Task instructions: Everything from the line containing "Image resolution: width=530" to the last line of the data below should be copied word for word, and nothing else.
Supplied data section start
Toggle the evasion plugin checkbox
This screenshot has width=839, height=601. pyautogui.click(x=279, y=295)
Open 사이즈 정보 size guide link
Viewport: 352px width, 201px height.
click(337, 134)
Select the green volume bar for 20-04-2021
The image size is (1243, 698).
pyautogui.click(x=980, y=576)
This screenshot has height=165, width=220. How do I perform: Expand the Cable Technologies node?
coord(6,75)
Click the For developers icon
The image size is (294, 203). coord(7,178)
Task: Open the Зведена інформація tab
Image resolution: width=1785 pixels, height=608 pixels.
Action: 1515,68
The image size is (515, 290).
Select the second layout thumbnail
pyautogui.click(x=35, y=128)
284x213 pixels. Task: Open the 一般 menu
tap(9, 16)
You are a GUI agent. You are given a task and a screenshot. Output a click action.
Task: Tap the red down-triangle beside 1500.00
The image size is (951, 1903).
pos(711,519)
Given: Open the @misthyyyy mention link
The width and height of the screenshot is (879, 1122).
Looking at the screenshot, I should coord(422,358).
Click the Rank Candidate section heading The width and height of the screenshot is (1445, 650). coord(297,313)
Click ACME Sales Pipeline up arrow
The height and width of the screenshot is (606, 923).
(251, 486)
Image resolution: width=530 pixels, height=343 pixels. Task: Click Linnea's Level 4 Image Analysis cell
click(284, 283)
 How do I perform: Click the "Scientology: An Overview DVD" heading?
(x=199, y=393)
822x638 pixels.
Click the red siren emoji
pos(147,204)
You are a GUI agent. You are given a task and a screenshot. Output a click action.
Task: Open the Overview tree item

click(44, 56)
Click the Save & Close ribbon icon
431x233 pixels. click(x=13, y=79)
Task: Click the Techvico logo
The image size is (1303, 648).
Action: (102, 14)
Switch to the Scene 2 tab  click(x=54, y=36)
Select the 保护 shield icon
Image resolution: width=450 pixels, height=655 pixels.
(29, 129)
Supplied data section end
Worked solution:
Image resolution: width=530 pixels, height=343 pixels. Task: Click Linnea's Level 4 Image Analysis cell
click(284, 283)
 How do I perform: Click the "Scientology: An Overview DVD" heading?
(x=199, y=393)
822x638 pixels.
Click the red siren emoji
pos(147,204)
You are a GUI agent. You are given a task and a screenshot. Output a click action.
Task: Open the Overview tree item

click(44, 56)
Click the Save & Close ribbon icon
431x233 pixels. click(x=13, y=79)
Task: Click the Techvico logo
The image size is (1303, 648).
Action: (102, 14)
Switch to the Scene 2 tab  click(x=54, y=36)
Select the 保护 shield icon
Image resolution: width=450 pixels, height=655 pixels.
(29, 129)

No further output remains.